Stored data:
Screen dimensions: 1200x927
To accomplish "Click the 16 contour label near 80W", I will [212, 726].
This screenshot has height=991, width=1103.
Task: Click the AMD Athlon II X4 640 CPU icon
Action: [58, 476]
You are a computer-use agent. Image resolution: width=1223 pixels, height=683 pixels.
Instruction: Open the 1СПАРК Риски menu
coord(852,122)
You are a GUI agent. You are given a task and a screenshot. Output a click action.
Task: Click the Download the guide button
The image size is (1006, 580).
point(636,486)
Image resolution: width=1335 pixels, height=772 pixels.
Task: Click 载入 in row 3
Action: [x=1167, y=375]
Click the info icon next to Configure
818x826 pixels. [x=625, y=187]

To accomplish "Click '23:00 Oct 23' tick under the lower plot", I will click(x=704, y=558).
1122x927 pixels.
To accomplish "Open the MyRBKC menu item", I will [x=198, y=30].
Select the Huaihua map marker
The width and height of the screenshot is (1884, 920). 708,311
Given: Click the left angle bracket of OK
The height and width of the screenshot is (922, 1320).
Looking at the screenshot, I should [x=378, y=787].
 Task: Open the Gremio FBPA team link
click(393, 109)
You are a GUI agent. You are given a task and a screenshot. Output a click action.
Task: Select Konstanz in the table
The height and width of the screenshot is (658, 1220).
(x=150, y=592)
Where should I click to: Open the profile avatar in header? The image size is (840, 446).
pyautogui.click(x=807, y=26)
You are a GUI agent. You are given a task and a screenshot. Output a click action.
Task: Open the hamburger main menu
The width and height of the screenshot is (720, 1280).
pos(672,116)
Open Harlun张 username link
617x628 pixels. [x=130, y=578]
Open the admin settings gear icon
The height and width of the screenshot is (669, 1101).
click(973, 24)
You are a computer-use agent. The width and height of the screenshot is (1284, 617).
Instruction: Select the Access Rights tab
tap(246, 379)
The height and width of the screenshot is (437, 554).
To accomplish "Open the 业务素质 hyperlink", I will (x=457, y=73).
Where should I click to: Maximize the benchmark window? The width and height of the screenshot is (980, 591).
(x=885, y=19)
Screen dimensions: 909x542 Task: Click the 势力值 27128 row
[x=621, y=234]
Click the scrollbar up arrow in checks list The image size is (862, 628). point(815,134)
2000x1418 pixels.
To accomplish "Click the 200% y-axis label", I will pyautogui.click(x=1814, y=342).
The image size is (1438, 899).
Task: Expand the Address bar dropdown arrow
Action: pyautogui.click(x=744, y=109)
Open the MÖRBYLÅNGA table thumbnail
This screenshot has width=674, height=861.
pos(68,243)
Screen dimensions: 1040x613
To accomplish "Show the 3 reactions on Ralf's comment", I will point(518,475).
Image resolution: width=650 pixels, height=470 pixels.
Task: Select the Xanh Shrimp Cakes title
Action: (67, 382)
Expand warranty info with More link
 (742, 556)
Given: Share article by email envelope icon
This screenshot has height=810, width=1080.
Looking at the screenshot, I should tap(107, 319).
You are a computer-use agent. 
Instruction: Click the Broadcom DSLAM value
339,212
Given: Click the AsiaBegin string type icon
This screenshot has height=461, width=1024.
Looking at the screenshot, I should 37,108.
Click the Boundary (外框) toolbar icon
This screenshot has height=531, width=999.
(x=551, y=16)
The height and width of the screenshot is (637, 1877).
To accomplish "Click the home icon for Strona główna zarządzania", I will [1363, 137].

**Exercise details**
Begin with the line above that has "Open Harlun张 username link" and continue through the line that has "The height and width of the screenshot is (437, 554).", setting each one down exactly. Stop there.

**Exercise answer**
Open Harlun张 username link
617x628 pixels. [x=130, y=578]
Open the admin settings gear icon
The height and width of the screenshot is (669, 1101).
click(973, 24)
You are a computer-use agent. The width and height of the screenshot is (1284, 617).
Instruction: Select the Access Rights tab
tap(246, 379)
The height and width of the screenshot is (437, 554).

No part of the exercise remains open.